BMTA seeks private concessionaire to run its EV bus fleet

THURSDAY, APRIL 21, 2022

Despite opposition from its labour union, state-run bus operator Bangkok Mass Transit Authority (BMTA) is going ahead with a plan to hire a private company to operate an electric-vehicle fleet of 400 buses.

BMTA chief executive Kittikan Chomdoung Charuworapolkul said on Thursday that as part of its rehabilitation plan, the agency would get a private company to procure 400 EV buses, as well as drivers and fare collectors, to serve passengers in line with the schedules set by all the eight bus terminals of the BMTA.

The budget for this plan comes from the BMTA’s revenue set aside for maintenance and petrol cost, as well as the state subsidy for public service obligation, according to the CEO.

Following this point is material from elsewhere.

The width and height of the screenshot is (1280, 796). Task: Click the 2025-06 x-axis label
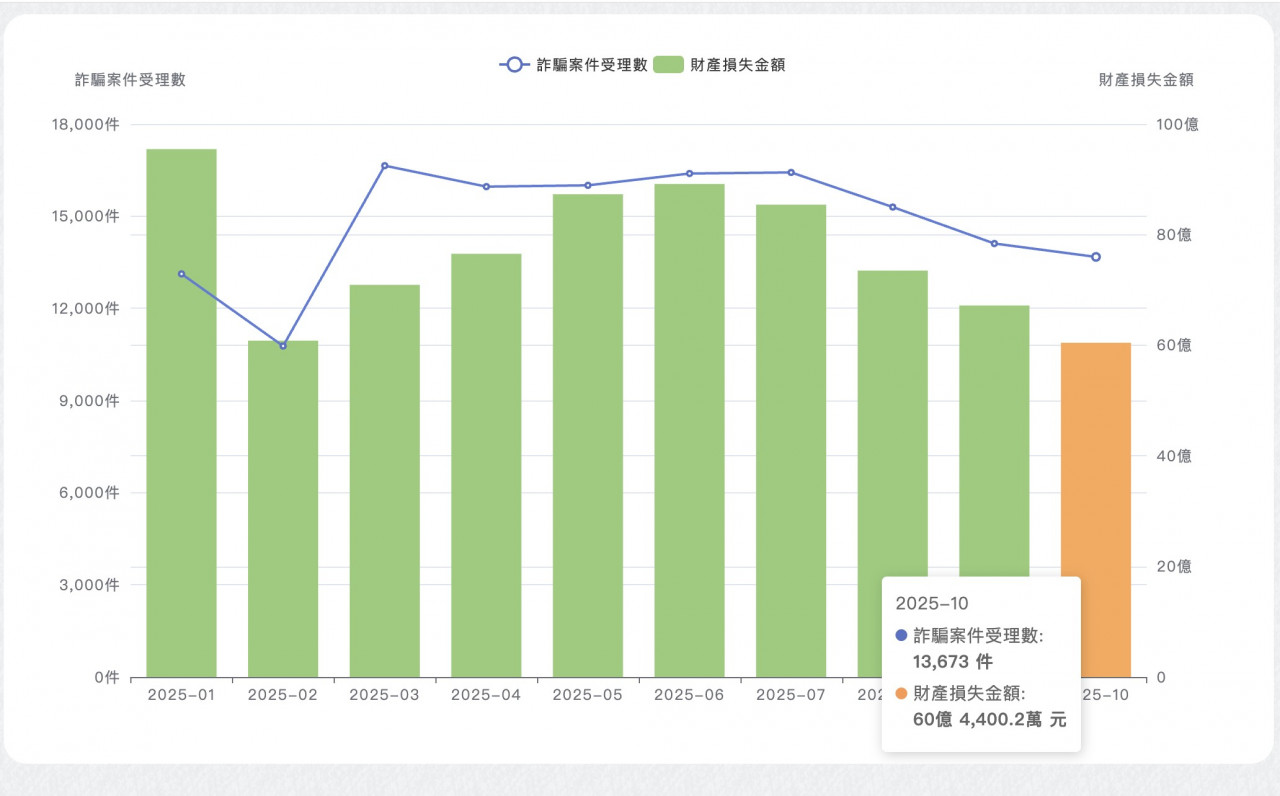pyautogui.click(x=689, y=695)
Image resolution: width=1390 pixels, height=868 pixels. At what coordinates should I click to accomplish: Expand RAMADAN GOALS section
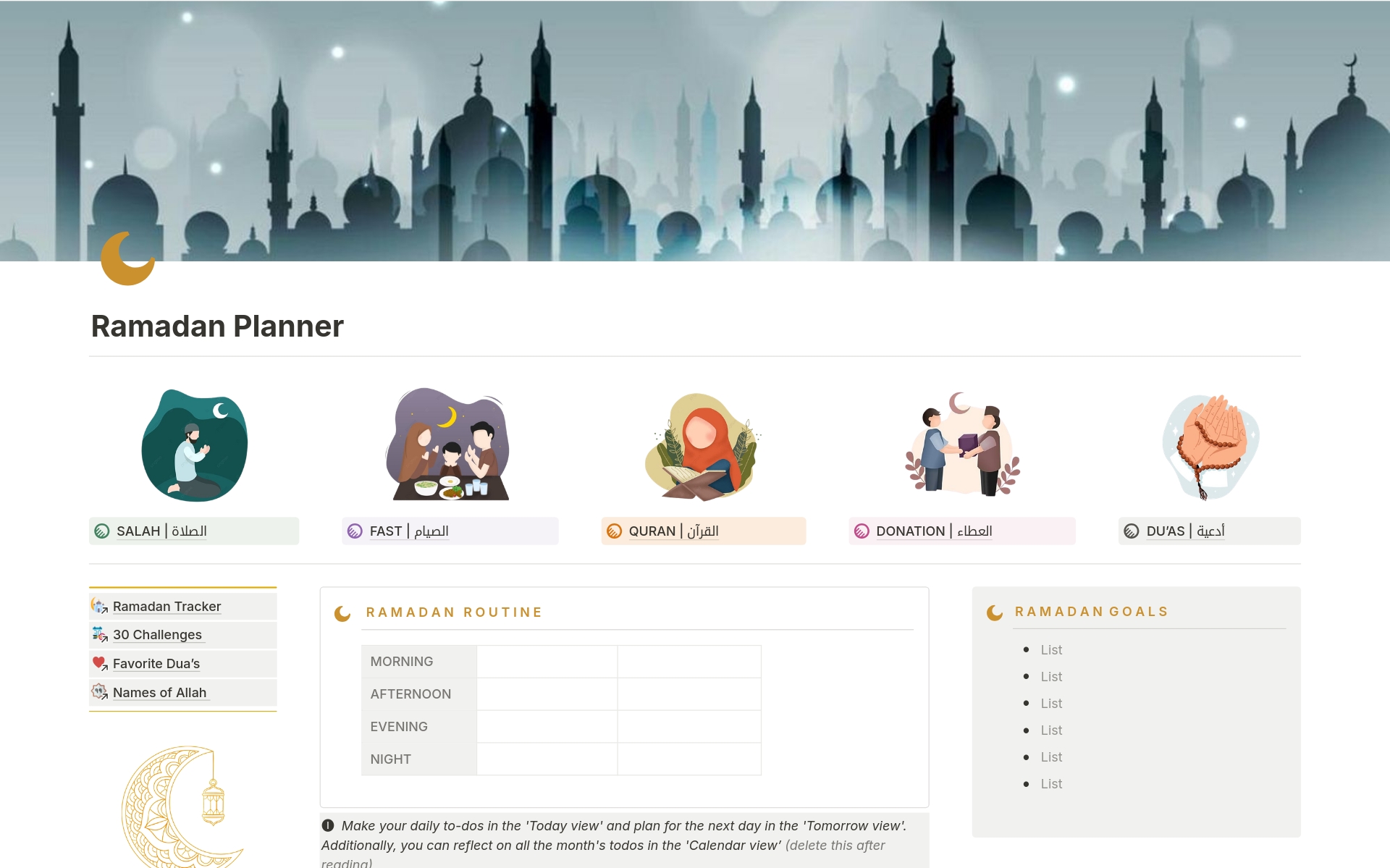click(1093, 611)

He dismissed an allegation by the BMTA’s labour union that the executive board was spending too much on hiring a private company to operate the EV fleet — an average of over THB6,000 per bus per day.

BMTA seeks private concessionaire to run its EV bus fleet

Kittikan said the cost was the same as what the BMTA was incurring on its current fleet of normal red-and-beige buses, covering maintenance, petrol, wages for the drivers and fare collectors.

The BMTA’s rehabilitation plan, approved by its executive board recently, calls for 400 EV buses to be operated by a private concessionaire.

An auction is scheduled for May to select the concessionaire, and the winner is required to start procuring EV buses within October, which should comprise at least 30 per cent of the fleet within a year.

The loss-making state enterprise has cumulative debts totalling THB130 billion. Its average cost amounts to THB4 billion per year for maintenance, petrol and personnel.

It gets 500,000 to 600,000 passengers on weekdays and 300,000 to 400,000 on average on holidays, much lower than the 900,000 in 2019, before Covid-19 struck.